--- The records ---
************

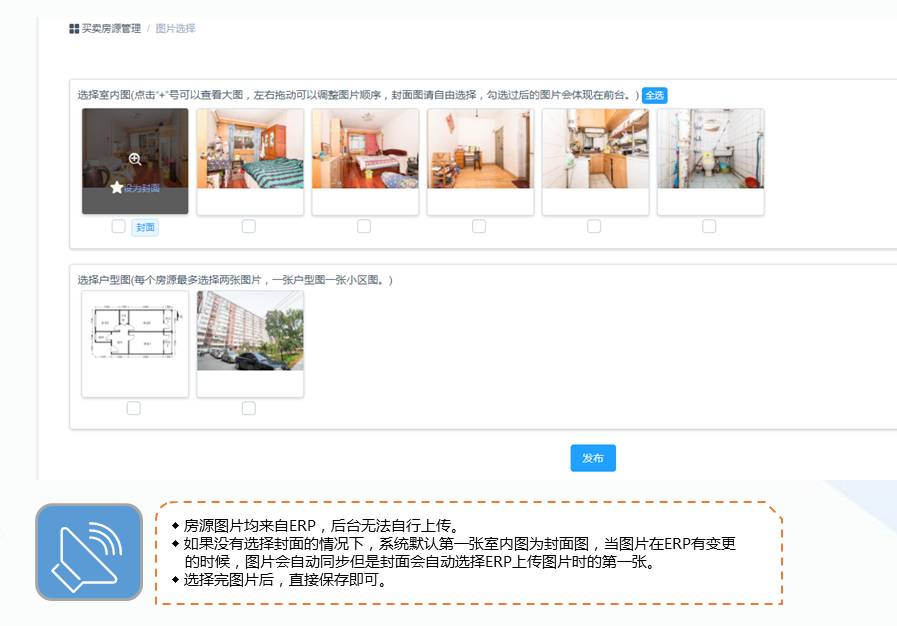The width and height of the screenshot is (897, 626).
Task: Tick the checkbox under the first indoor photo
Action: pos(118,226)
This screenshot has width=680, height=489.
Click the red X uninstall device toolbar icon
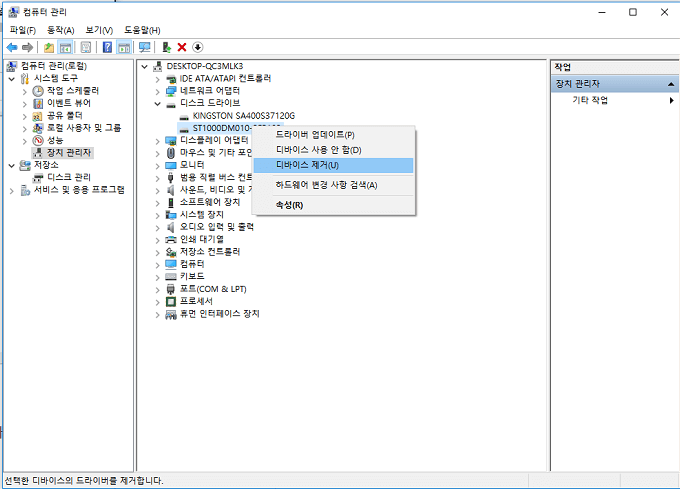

************

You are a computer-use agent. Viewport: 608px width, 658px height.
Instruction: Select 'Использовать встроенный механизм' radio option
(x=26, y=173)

************

--- Task goal ---
Number the records from the line containing "This screenshot has width=680, height=489." through the line containing "Click the red X uninstall device toolbar icon", both included, and leave out any blank lines.

--- Response ---
1. This screenshot has width=680, height=489.
2. Click the red X uninstall device toolbar icon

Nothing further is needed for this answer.